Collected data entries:
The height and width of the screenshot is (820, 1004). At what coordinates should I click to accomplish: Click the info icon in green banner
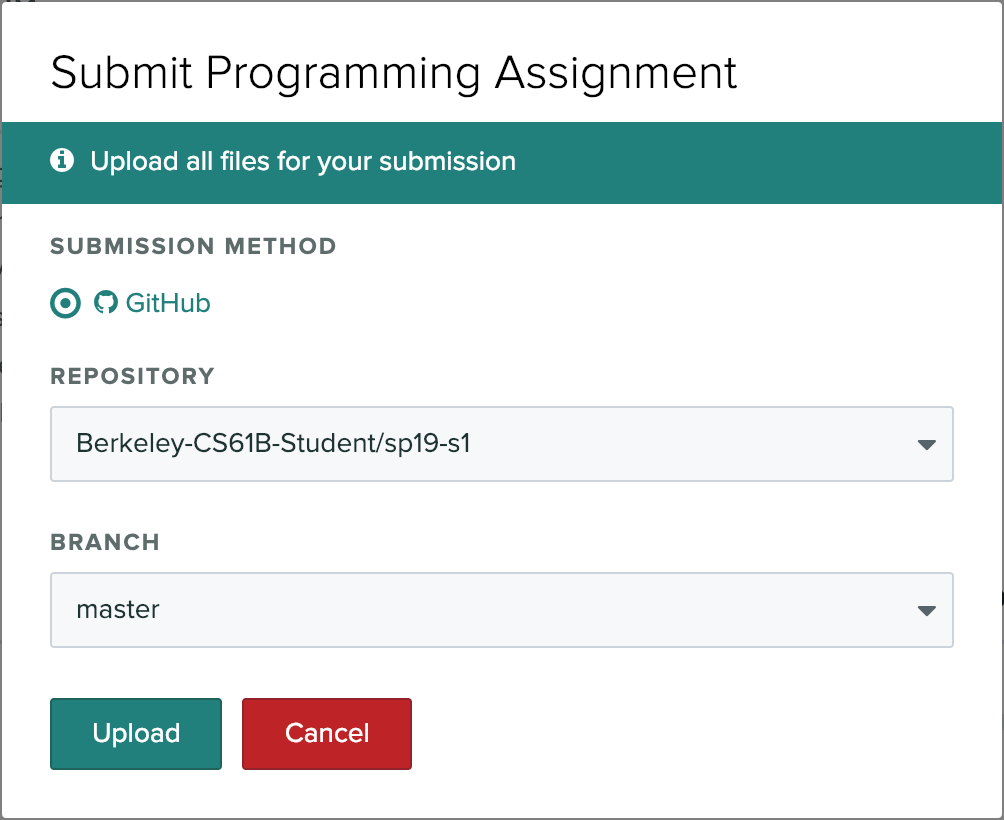tap(63, 161)
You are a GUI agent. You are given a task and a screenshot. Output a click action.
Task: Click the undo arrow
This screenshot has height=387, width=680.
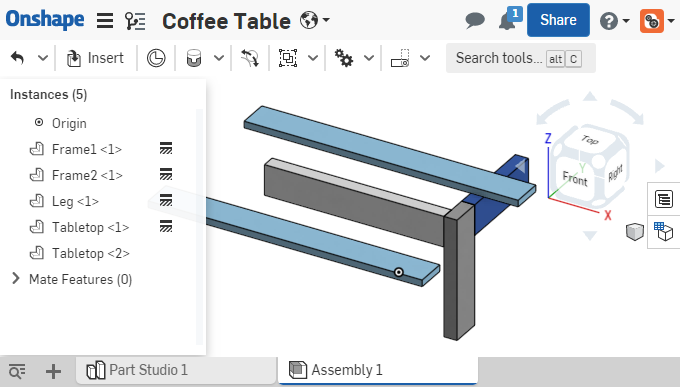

DIRECTIONS - Transcribe all of the records above exactly; no image should appear in what you write.

OUTPUT OF THE TASK -
The height and width of the screenshot is (820, 1004). At what coordinates should I click to accomplish: Click the info icon in green banner
tap(63, 161)
You are a GUI agent. You are given a task and a screenshot. Output a click action.
Task: Click the undo arrow
This screenshot has height=387, width=680.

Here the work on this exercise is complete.